Replaced this guess with correct data from InfoPlease:

approximately 100 miles long, and 40 miles wide at its widest point

Guess what? No matter where you are on Long Island, you're never more than 10 miles from the ocean! It's long and skinny, like Baja California!! User:Ed Poor

We might want to mention, as in Manhattan/Talk, the difference between the geographical and political usages of Long Island. I daresay the political difference is more important to residents. In the metro area of New York, when people say Long Island they mean Nassau and Suffolk counties, as distinct from New York City (NYC).

Some things change when you go across the border from NYC to Long Island. NYC charges income tax (in addition to New York State tax). Right turn on red is permitted in Nassau and Suffolk counties, but is forbidden in NYC. Streets are generally named (Main St.) rather than numbered (34th St.) on Long Island, while in NYC street names with numbers are prevalent (even as high as 214th St.)

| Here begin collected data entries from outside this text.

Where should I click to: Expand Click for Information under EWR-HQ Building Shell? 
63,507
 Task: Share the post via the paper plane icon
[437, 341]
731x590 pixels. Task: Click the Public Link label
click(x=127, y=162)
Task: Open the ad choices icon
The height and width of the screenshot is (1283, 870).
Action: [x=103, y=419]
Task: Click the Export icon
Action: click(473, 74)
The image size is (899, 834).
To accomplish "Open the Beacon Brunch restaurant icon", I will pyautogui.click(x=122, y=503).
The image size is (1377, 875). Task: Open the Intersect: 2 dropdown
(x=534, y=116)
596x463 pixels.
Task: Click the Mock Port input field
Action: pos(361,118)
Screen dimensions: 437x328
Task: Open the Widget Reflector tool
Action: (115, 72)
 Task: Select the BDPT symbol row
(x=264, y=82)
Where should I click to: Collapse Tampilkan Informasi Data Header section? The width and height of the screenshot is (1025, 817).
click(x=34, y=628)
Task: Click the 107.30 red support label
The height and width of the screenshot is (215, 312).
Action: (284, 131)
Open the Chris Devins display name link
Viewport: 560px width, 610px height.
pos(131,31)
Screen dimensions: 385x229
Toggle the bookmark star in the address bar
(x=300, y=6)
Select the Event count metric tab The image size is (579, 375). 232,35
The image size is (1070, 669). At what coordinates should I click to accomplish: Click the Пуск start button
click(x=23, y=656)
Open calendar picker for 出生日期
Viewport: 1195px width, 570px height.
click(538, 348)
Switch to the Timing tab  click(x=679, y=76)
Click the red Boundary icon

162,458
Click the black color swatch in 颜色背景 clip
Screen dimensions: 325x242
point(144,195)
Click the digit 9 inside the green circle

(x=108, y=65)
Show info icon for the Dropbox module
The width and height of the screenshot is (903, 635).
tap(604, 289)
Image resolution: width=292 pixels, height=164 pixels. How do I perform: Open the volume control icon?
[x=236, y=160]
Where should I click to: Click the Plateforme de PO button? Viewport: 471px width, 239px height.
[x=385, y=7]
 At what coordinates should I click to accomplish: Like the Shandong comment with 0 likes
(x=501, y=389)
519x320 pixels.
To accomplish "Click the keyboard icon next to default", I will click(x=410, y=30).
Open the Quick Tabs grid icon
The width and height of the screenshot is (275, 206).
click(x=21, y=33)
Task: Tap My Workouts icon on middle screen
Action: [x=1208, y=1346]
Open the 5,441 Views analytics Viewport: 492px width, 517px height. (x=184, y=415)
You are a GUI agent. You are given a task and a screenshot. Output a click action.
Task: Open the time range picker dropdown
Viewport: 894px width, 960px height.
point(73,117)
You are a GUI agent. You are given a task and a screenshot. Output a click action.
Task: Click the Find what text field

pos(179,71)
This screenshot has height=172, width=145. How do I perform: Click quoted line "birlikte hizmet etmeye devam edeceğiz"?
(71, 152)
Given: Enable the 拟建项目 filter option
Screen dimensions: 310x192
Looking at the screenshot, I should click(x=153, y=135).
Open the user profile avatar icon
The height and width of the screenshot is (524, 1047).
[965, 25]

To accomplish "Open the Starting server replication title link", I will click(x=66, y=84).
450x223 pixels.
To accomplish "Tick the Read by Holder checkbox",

User:Ed Poor (my father grew up on Long Island, and I lived there for about 5 years.

As long as it's talk, a nitpick: the street numbers go up into the 250s, I believe. I *know* that I live on 218th, and that the subway goes up to 242nd. And, of course, there are at least two Main Streets in NYC. But I ramble. Vicki Rosenzweig

East River

Long Island is considered by most to be an Island, however it was found in the 1980's that its separation from the mainland was due to canal building by the Dutch who first settled in what is now New York City; thus it is not technically an island.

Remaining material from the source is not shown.